Bien que n’y étant pas impliqués, les gens comme Matthew et sa famille sont les plus durement touchés par les conflits. Ce sont les gens et leur bétail pour lesquels VSF-Suisse s’engage jour après jour sur le terrain.
Les soigneurs pour animaux sauvent des vies animales et des vies humaines
En 2015, 460 personnes ont suivi le cours de soigneurs de VSF-Suisse au Soudan du Sud. Ils y ont acquis les bases de la santé animale et sont désormais en mesure de reconnaître les maladies animales et de les soigner en conséquence. Dans l’idéal, ils peuvent administrer des vaccins et vermifuger les animaux, si bien que l’on peut prévenir l’apparition des maladies.
Les yeux de Matthew Buls brillent, lorsqu’il nous raconte comment son troupeau a pu être augmenté juste après le début du projet et que tous ses bovins ont pu être vaccinés et vermifugés par un soigneur: «Depuis lors, plus aucune vache n’a péri et l’une d’entre elles a même eu un veau!» Matthew et sa famille ont enfin à nouveau eu suffisamment à manger.
La province du Nil supérieur n’est pas la seule où règne l’insécurité alimentaire et les risques sécuritaires: la province Unity, à 1300 km de là et le Bahr al Ghazal sont logés à la même enseigne. Depuis avril 2016, VSF-Suisse y a entamé la seconde phase d’un projet d’amélioration de la sécurité alimentaire de la population, soutenu par le programme de développement des Nations Unies UNDP.

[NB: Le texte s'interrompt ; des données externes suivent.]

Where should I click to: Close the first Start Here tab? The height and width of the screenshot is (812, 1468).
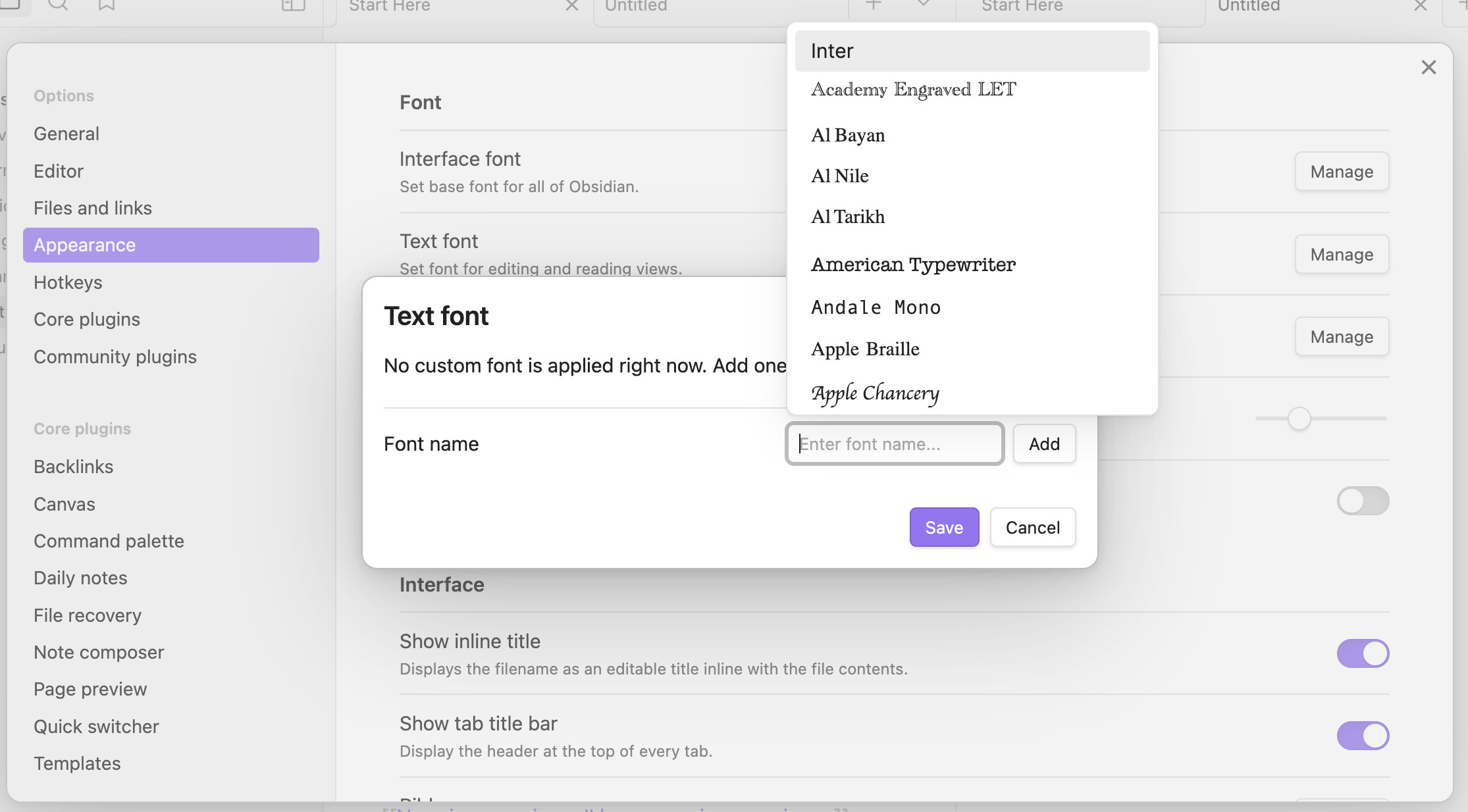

Le but est le même pour tous les projets: renforcer la santé des groupes de population gardant des animaux de rente et les aider à atteindre la capacité d’autoapprovisionnement. Des animaux vaccinés et vermifugés, ainsi que des personnes compétentes formées à devenir des soigneurs d’animaux, autoriseront aux personnes qui pratiquent l’agropastoralisme dans le Soudan du Sud de continuer à survivre en harmonie avec la nature. Le chef d’un campement de campagne le formule ainsi: «Les bovins sont notre cuisine mobile. Nous avons de la viande et du lait quel que soit l’endroit où nous nous trouvons. Mais quand les animaux sont malades, soudain tout le campement est malade!» Les habitants n’ont pas besoin de beaucoup plus que d’une sécurité physique et une sécurité alimentaire. VSF-Suisse soutient la satisfaction de ces besoins. Des animaux sains y contribuent.